The Premier League is broadcast to 800 million homes in 188 countries, involving 90 broadcasters and over 400 channels, reported Reuters last year. That’s not taking into account internet streaming. In summary, Premier League advertising could be one of Great Britain’s most valuable industries. Just imagine the global advertising reach that 6686 and its partners are getting from its agreements with the Bundesliga, Premier League, Serie A, and its various partner clubs.

So is the Premier League concerned about this situation, or does it just want the money? “Gambling partners of Premier League clubs are regulated and licensed by the Gambling Commission and are required to adhere to the rules of the Advertising Standards Authority,” said a spokesperson in response to specific questions. 

Any Premier League club that concludes an agreement with a gambling brand is required to ensure that that brand signs a memorandum of understanding with the Premier League, in order to protect against the risk of match-fixing.

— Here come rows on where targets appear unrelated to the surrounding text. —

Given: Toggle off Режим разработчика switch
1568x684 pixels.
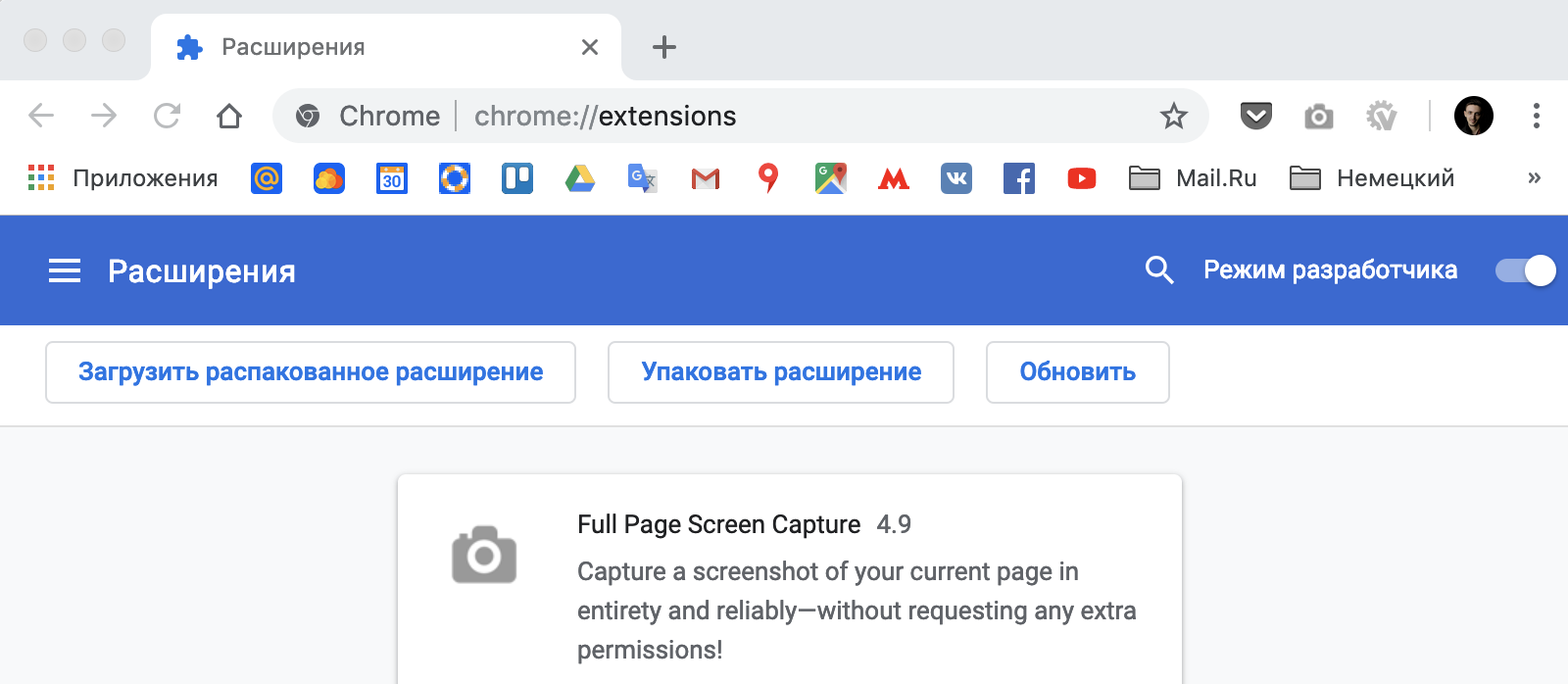Looking at the screenshot, I should click(1525, 270).
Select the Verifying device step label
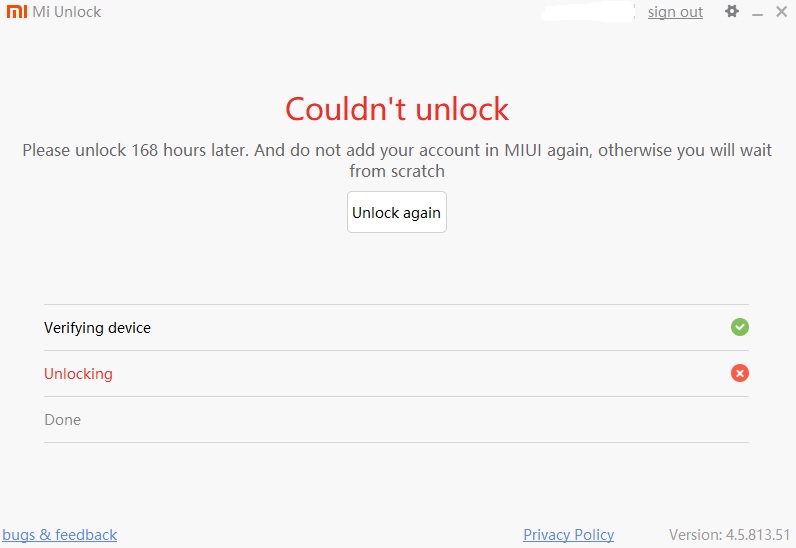The height and width of the screenshot is (548, 796). coord(97,328)
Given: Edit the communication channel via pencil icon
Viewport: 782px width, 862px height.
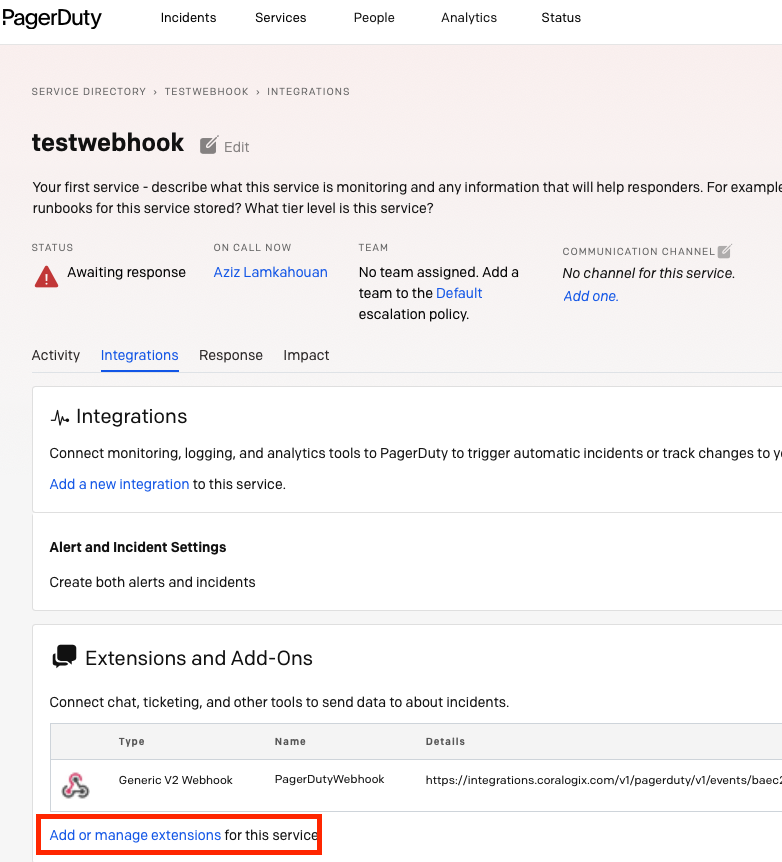Looking at the screenshot, I should (x=724, y=251).
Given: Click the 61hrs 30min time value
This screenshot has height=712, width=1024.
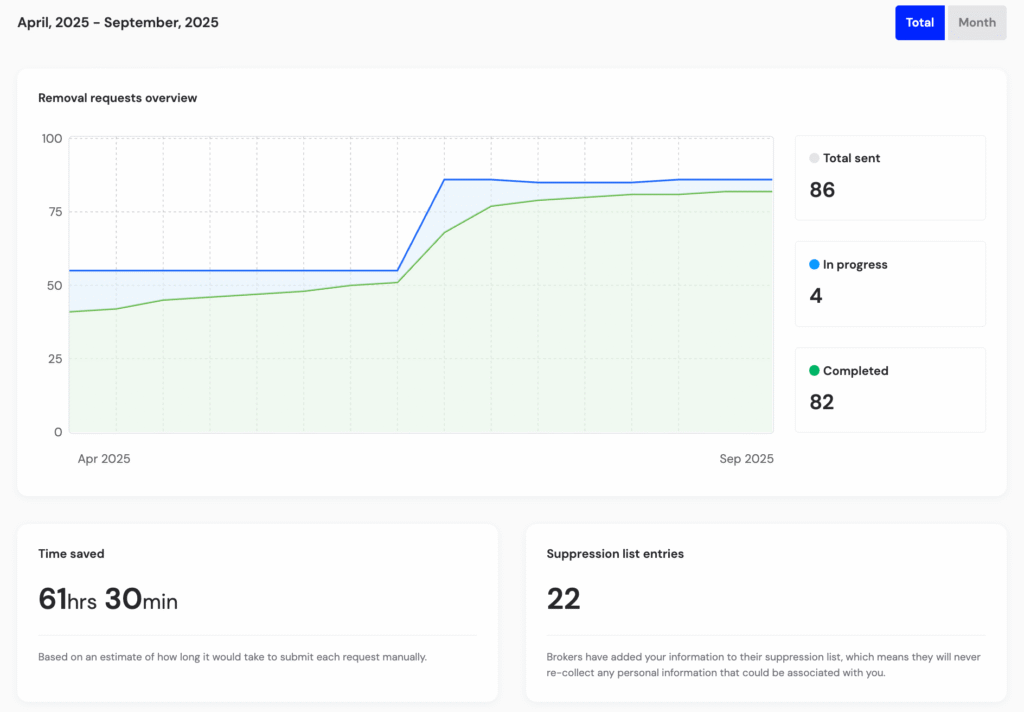Looking at the screenshot, I should point(108,599).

When we asked if the Premier League had concluded an agreement with 6686, we were told that it doesn’t comment on such deals.

Gambling companies used to sponsor football clubs. Football clubs now sponsor the gambling industry. The sport has been hijacked by poorly regulated or unregulated operators who use worldwide television and internet coverage to target markets where gambling is illegal. It would appear that the licensing process that allows this to happen has been utilised by criminals, and football clubs and leagues are happy to take their money. The tragedy is that nobody seems to care.